9 min readFeb 23, 2017

(world’s MOST annoying bot)

In digital design, there’s a universal truth emerging: most ideas should be tested as cheaply and as simply as possible (thinking lean or agile). In the case of a voice interface, you wouldn’t want it to end up as annoying as C3PO, would you? You most certainly wouldn’t want to find that out AFTER you made it. Yes you, George Lucas (hey, I saw Jar-Jar coming).

Ideally, you’ve got to fail and learn as fast as possible. Ed Catmull at Pixar said:

If you aren’t experiencing failure, then you are making a far worse mistake. You are being driven by the desire to avoid it.

Guerrilla Testing a GUI

At Clearleft in 2007, we created Silverback, because the cost of usability testing at the time was prohibitively expensive. Silverback is a neat hack — a quick way to record the screen, audio, webcam, and clicks on a mac during usability testing. It’s for those who value the quick and dirty route to knowledge over academic perfection (that comes later). Action is a great route to learning. You shouldn’t need a lab to test something early on, you need simple solution, a cafe, and members of the public.

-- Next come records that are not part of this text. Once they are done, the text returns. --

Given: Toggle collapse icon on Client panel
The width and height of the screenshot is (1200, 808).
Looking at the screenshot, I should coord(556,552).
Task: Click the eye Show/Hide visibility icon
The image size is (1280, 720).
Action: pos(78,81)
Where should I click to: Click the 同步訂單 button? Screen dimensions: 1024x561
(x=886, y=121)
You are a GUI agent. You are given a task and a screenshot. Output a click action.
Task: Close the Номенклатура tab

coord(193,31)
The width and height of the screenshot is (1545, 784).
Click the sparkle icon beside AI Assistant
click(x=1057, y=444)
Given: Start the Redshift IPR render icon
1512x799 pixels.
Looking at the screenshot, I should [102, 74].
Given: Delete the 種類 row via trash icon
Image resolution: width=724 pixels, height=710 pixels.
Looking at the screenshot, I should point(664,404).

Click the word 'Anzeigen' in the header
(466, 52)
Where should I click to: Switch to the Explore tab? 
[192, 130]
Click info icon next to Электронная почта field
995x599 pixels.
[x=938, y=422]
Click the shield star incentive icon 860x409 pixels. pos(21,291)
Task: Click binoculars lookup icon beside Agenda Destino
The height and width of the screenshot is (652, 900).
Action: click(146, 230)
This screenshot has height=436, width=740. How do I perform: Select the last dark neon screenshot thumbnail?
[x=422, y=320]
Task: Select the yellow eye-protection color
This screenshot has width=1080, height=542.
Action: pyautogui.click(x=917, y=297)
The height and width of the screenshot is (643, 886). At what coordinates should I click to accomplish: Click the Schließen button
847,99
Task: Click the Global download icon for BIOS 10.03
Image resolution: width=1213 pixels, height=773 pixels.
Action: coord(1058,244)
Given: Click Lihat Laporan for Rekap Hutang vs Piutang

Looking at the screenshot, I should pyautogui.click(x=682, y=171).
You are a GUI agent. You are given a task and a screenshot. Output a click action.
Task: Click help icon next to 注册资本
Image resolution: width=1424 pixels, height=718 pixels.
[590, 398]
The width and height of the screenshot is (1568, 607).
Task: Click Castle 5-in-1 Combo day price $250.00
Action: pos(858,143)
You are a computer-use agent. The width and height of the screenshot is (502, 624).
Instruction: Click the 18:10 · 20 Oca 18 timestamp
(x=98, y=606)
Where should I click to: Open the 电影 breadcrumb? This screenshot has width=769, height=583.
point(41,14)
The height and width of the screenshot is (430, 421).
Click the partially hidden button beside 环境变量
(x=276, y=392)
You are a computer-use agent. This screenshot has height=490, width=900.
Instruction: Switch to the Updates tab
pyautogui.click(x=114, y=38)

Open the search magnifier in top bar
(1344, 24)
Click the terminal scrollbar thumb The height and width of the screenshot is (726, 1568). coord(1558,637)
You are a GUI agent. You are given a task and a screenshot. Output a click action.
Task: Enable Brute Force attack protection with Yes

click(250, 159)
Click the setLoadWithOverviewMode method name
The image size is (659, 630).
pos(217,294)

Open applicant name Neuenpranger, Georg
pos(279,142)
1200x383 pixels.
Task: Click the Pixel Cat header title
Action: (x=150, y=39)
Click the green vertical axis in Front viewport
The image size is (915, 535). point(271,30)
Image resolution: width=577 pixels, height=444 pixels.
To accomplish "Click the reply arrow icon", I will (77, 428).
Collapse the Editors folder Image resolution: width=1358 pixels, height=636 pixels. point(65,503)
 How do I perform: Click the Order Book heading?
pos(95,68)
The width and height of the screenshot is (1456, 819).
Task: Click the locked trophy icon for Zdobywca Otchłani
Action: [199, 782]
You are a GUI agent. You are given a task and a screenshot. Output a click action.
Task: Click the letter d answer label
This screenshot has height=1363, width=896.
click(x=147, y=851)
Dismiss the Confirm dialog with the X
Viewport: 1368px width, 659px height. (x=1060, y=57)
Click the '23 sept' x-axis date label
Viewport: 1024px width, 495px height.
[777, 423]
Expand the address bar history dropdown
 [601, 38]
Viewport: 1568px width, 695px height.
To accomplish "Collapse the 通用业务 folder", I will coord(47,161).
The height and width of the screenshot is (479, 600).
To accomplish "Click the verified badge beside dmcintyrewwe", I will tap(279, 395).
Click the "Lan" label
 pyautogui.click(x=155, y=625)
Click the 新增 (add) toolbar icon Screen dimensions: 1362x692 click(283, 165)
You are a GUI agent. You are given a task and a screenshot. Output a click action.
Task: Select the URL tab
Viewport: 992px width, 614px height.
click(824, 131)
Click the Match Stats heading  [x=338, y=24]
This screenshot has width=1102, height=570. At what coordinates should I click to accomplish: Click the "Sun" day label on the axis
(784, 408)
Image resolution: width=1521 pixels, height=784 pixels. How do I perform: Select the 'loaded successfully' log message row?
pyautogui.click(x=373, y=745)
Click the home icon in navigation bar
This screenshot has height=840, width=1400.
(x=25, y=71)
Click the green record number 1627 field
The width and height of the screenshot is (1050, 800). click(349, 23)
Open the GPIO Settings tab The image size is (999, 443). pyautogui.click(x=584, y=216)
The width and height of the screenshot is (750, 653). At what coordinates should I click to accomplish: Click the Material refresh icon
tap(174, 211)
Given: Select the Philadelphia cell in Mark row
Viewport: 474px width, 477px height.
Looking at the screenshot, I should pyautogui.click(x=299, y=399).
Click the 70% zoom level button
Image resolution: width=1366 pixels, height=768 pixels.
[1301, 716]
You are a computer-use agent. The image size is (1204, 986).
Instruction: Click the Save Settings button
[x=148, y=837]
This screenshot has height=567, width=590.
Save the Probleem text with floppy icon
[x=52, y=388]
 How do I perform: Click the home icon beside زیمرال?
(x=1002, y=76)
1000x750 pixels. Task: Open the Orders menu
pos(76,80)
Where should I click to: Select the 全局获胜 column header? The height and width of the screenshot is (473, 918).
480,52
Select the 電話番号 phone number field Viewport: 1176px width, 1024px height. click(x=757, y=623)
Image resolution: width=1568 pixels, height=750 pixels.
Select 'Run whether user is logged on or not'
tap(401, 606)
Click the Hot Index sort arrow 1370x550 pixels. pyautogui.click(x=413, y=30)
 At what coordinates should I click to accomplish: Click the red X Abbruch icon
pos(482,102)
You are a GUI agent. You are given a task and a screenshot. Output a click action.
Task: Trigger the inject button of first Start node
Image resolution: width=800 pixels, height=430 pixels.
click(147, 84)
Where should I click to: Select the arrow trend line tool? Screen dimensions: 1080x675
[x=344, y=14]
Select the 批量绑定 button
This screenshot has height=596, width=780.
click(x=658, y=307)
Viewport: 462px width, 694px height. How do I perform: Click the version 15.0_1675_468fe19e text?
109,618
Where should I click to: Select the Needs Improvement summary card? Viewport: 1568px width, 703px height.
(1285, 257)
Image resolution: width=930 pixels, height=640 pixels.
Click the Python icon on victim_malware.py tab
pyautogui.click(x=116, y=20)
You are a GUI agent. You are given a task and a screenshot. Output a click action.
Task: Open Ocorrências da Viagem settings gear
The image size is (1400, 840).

Silverback (the software) and Steve (the silverback)

Recently I’ve been thinking about how to do this in the early stages of creating a voice interface. I wanted a method that took me from writing a script for the interface to a conversation between the system and a user as fast as possible. No development effort, no fooling around.

That’s my goal with this article: get you testing an idea for a voice interface, as fast as possible.

Wizard of Oz Testing

Wizard of Oz testing is not new, but it has a renewed importance as we see the rise of voice interfaces. Jeff Kelly refined the method in the late 70s: have humans interact with a system that seems real, where in reality it’s controlled by the ‘Wizard’, somewhere behind the scenes. Using the method, you can figure out how people will use and react to the system, and test if the system has the appropriate responses. If it doesn’t, refine and add as needed.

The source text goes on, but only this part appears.